Pada tahun 2020 adalah tahun kelulusan saya di SMA dan mulai bekerja untuk pertama kalinya. Selang beberapa bulan, saya merasakan fluktuasi pada pekerjaan. Puncaknya, saya mengumpulkan keberanian untuk mengundurkan diri dari tempat bekerja setelah mempertimbangkan beberapa hal. Salah satunya adalah saya melihat ke dalam diri saya dan bertanya,

“Apa yang saya punya?
“Mengapa saya harus kuliah?
“Apakah saya sudah siap menerima segala risiko yang menunggu saya di depan?
“Mengapa saya berjuang mewujudkan mimpi saya?
“Bagimana kalau jalan hidup saya bukan di sana?”, ucapku dalam hati.

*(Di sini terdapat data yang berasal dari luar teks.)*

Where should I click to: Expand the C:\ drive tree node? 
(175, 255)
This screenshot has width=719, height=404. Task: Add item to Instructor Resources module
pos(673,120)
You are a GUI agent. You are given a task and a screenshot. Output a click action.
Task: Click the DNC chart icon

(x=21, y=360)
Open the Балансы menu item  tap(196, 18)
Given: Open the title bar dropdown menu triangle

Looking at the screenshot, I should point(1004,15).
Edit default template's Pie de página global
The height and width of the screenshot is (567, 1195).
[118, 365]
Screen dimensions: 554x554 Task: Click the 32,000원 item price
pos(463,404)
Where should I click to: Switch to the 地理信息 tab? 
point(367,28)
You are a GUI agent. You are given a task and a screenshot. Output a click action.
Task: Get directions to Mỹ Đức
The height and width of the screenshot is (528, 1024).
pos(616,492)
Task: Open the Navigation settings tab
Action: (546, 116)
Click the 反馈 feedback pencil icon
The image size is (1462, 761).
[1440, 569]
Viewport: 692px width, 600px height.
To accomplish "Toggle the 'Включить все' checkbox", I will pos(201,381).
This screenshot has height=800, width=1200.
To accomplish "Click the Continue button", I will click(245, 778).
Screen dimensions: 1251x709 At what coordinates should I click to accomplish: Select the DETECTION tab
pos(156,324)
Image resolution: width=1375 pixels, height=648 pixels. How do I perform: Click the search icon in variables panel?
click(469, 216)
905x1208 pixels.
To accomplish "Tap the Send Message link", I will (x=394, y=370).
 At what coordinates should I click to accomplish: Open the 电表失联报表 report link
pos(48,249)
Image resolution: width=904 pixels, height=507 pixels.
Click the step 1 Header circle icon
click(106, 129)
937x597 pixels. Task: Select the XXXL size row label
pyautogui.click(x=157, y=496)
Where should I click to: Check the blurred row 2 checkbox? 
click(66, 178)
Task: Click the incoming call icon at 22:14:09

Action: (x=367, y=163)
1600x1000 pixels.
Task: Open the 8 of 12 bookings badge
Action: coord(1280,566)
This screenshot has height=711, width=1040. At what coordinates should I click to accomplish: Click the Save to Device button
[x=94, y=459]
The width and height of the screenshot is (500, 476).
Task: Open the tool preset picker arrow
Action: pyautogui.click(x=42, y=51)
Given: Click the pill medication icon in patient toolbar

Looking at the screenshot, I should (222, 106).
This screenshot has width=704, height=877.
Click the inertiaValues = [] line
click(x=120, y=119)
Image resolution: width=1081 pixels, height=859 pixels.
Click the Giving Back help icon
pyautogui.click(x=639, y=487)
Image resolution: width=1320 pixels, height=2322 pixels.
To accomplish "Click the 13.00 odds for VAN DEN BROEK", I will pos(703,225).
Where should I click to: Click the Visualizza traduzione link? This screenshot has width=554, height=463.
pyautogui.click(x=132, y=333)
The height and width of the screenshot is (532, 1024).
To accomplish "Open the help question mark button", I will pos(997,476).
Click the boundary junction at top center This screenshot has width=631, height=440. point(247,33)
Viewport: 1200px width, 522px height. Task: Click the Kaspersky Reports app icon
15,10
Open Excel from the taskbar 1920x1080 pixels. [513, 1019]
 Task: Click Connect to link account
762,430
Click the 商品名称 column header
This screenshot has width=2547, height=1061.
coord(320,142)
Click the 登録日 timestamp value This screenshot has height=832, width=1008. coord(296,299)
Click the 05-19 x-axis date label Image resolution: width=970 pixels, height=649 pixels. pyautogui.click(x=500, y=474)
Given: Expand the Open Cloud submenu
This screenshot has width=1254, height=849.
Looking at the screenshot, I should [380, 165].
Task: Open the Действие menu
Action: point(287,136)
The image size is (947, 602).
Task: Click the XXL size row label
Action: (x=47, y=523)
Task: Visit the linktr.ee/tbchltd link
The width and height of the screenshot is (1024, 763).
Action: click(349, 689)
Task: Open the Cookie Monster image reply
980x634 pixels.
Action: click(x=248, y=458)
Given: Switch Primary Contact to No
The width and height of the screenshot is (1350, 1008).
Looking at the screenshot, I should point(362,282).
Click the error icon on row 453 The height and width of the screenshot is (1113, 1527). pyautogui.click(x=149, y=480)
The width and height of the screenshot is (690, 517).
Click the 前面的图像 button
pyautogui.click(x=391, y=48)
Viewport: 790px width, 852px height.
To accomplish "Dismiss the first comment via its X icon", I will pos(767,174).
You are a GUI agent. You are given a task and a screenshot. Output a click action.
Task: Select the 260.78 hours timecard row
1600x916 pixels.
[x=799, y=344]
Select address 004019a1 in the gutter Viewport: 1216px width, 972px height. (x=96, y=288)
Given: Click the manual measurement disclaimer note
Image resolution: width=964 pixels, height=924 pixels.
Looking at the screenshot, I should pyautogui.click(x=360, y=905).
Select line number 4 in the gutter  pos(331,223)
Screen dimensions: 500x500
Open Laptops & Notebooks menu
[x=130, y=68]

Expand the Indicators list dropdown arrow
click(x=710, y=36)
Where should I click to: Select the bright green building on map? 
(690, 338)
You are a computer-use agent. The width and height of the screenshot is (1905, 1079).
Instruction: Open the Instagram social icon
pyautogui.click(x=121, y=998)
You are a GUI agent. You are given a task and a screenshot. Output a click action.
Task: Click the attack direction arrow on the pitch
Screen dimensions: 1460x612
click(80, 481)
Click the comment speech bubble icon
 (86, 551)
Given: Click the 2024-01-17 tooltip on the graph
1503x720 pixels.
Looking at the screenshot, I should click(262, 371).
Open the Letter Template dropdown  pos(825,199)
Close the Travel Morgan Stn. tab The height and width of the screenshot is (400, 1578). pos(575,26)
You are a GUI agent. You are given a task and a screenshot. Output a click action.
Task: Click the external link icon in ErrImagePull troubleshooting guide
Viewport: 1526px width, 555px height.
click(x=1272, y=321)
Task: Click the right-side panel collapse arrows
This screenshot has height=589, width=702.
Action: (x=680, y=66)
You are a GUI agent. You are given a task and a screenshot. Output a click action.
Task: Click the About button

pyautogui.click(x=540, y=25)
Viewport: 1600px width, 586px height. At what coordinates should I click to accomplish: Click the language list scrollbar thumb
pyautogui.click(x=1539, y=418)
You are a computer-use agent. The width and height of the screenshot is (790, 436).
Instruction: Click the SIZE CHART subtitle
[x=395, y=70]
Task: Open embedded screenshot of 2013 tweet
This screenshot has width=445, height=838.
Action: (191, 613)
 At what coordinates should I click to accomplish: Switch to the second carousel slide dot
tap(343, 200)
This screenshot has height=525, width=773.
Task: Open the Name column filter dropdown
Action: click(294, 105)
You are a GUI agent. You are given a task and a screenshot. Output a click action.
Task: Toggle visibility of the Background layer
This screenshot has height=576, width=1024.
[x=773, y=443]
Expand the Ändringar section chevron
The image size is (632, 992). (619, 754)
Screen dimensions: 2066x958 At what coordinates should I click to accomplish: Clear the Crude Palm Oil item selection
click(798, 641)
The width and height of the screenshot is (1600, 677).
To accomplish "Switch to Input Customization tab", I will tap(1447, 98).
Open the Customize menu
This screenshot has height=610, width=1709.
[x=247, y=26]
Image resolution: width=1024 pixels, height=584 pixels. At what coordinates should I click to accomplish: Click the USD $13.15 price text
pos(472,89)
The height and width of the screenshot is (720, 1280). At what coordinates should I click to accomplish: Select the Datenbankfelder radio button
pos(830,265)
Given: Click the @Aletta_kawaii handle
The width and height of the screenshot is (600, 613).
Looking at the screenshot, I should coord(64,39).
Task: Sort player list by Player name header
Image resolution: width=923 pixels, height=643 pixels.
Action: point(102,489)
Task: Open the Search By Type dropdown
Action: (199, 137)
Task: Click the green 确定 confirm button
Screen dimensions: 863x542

“Saya harus kuliah karena saya pikir bahwa dengan ilmu, saya bisa mendapatkan yang hal lebih dari kehidupanku ini. Saya tidak bermaksud angkuh tapi hanya berusaha untuk objektif. Bukankah yang lebih tahu diri kita selain Tuhan adalah diri kita sendiri? Orang tua saya memiliki keterbatasan ekonomi dalam mewujudkan mimpi-mimpi saya untuk menempuh kuliah. Tetapi yang saya tahu, saya punya diri saya sendiri yang mau berjuang dan mengusahakan masa depan yang lebih cerah. Saya sudah tidak peduli bagaimana akhirnya nanti. Yang jelas saya harus berada di jalan impianku. Selebihnya, biarkan Tuhan mengurus”, jawab saya sembari menelan ludah.

Singkat cerita, saya mengundurkan diri di tempat bekerja dan itu diterima. Kemudian saya daftar SBMPTN 2021 dan mengikuti tesnya. Hasilnya, gagal.

Setelah itu, saya kembali ke rumahku di Bantaeng dengan membawa diriku yang masih abu-abu. Dengan menggunakan sisa gaji terakhirku, saya memulai perjuangan dengan membeli paket belajar setahun di salah satu platform bimbel online. Dengan harapan, agar saya tidak gagal lagi di UTBK 2022.

Babak berikutnya, saya mengikuti program beasiswa yang diselenggarakan OSC (Online Scholarship Competition) Medcom. Lalu saya mengikuti online test-nya. Saya ditemani kakak saya waktu itu, Ais. Saya memintanya untuk membantu saya menjawab soal Bahasa Inggris. Dan bahkan setelah mengandalkan Google Translate pun, kami masih tidak yakin dengan jawabannya. Berawal dari situlah kakak saya berinisiatif memasukkan saya ke kursus. Pasalnya setelah pengumuman beasiswa tersebut keluar, score (nilai) yang saya dapatkan tidak cukup untuk lanjut ke tahap berikutnya. Dikarenakan nilai di subtes Bahasa Inggrisku rendah.

Perjuangan Belajar Bahasa Inggris di RBB

Di suatu malam, Ais berkata “Diny, mau masuk  kursus Bahasa Inggris?” Tanya Ais ke saya. Tanpa merespon, saya hanya geleng-geleng kepala seraya mengambil napas dan berkata dalam pikirku “Ah kursus, kau dan saya saja pengangguran, mau bayar pakai apa?” Ais tidak berhenti begitu saja, melihat responku yang meragukan tawarannya.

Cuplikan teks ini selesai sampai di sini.